In the entries that follow, find every line containing "pixels" and copy it.

- [Dataset excerpts]:
○ ○ ○ ○ ○

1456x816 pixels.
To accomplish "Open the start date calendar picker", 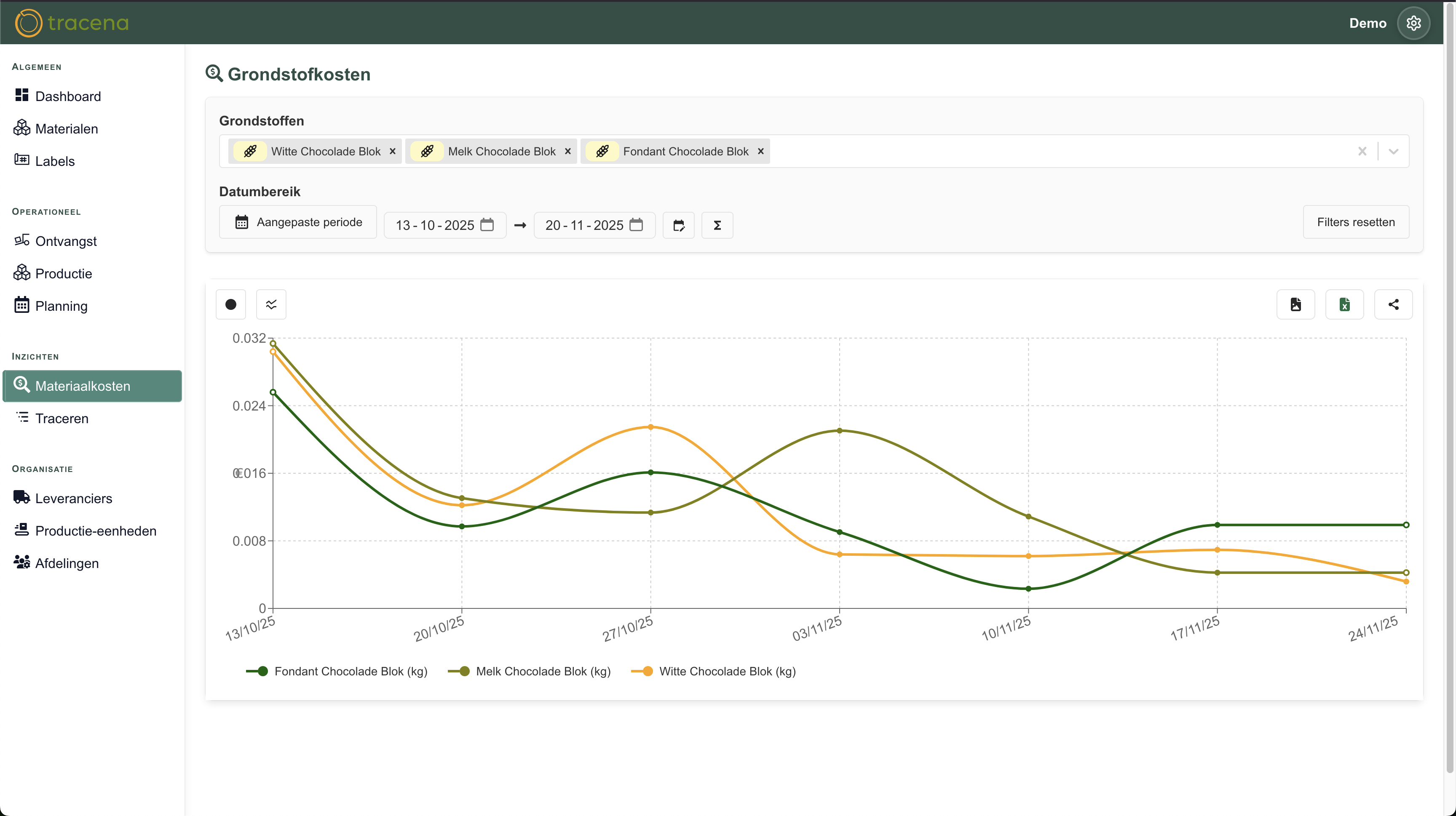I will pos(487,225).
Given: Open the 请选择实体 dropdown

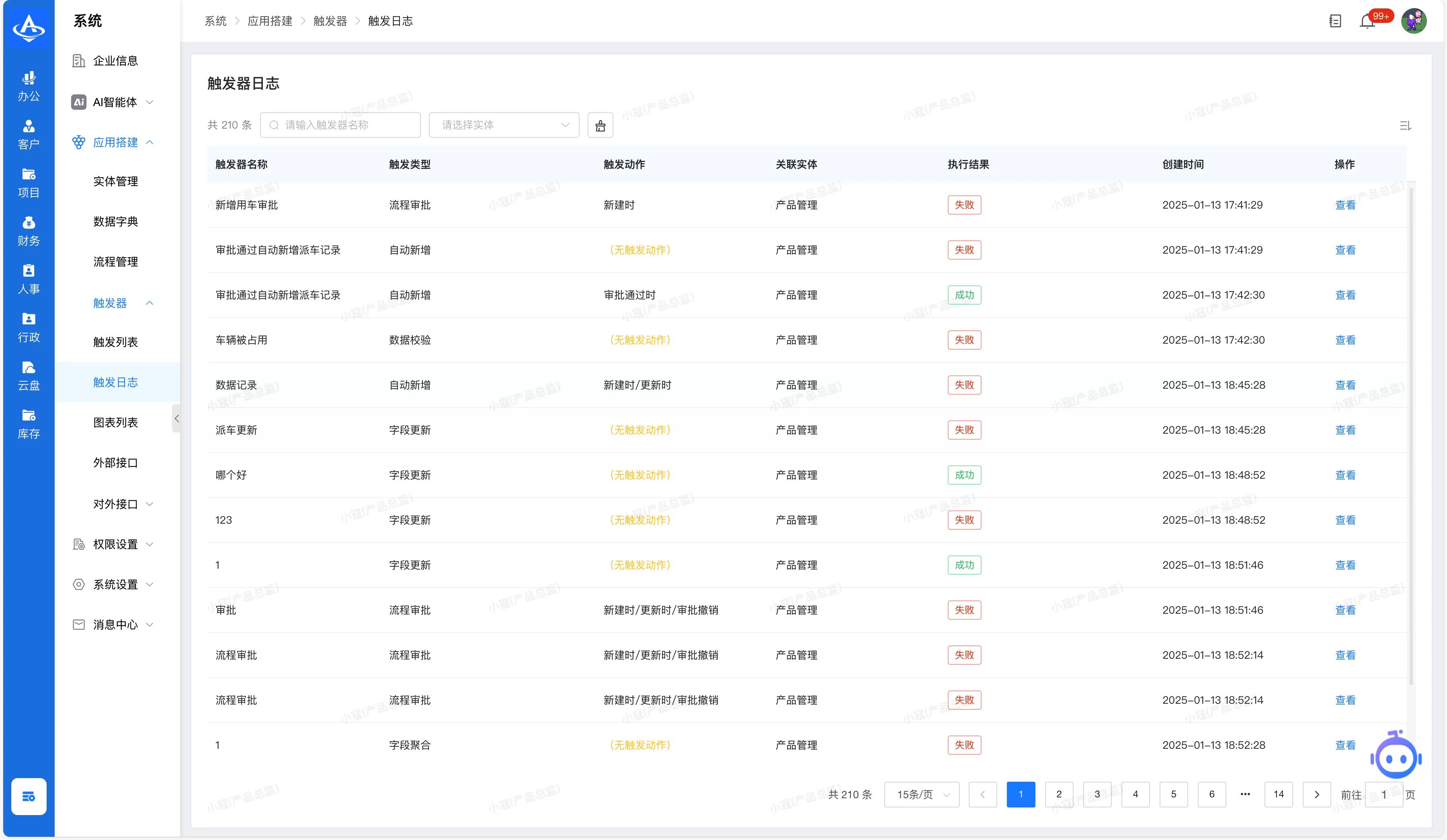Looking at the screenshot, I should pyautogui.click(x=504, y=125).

○ ○ ○ ○ ○

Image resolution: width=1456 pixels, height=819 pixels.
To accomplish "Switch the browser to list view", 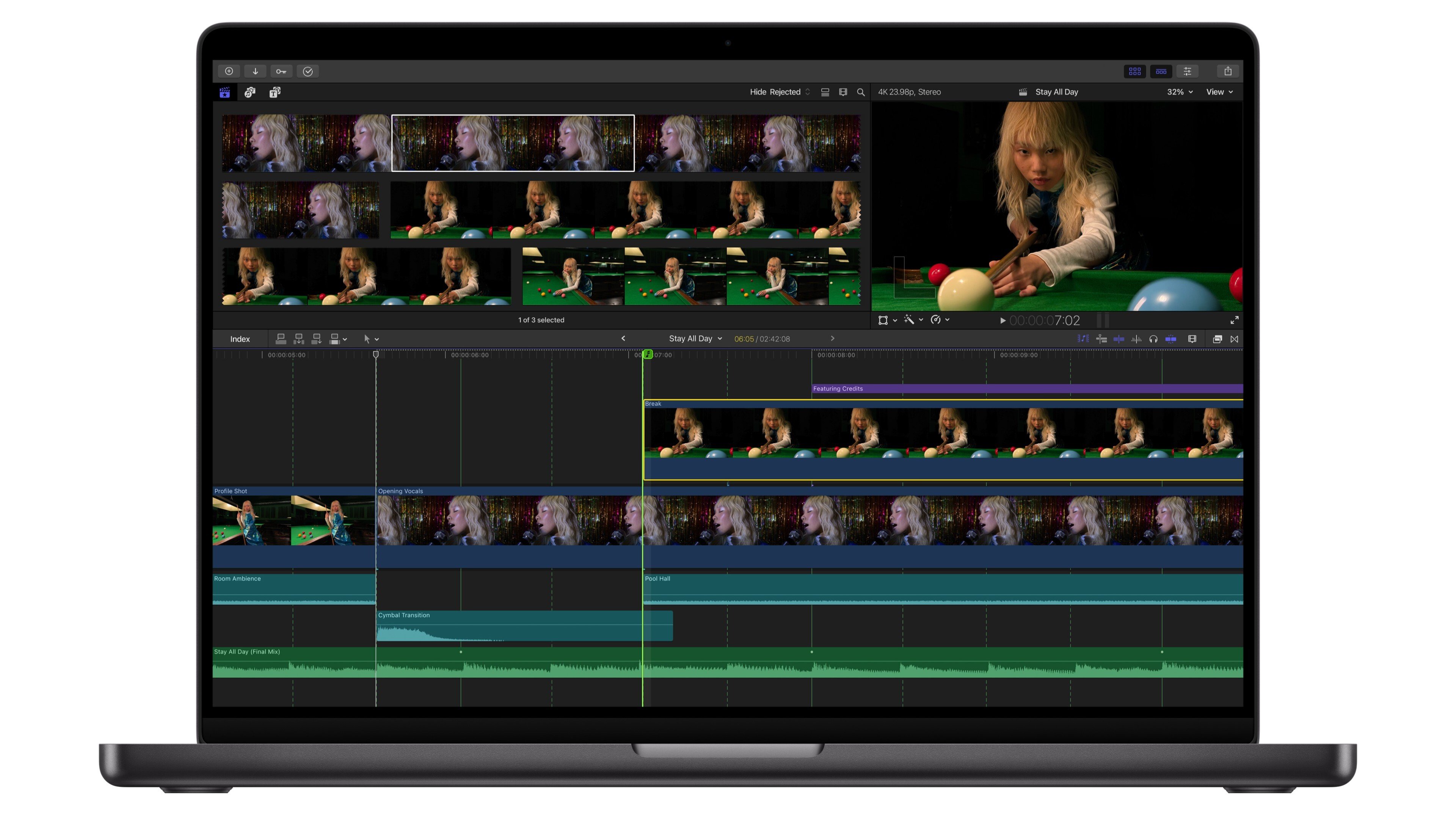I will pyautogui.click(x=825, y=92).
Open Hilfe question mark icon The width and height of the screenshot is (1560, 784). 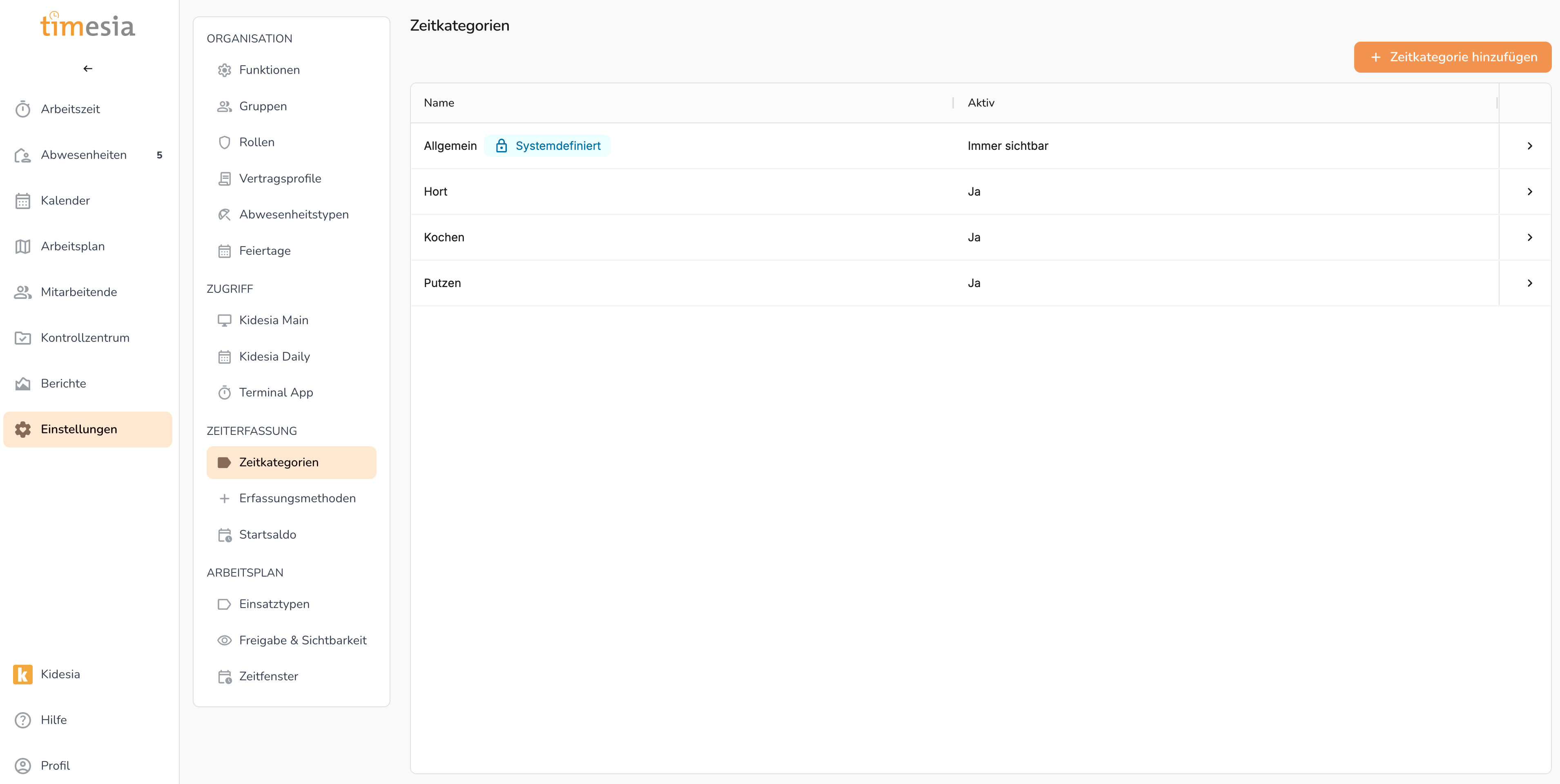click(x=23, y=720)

○ ○ ○ ○ ○

- [Task solution]:
1456x816 pixels.
Image resolution: width=1456 pixels, height=819 pixels.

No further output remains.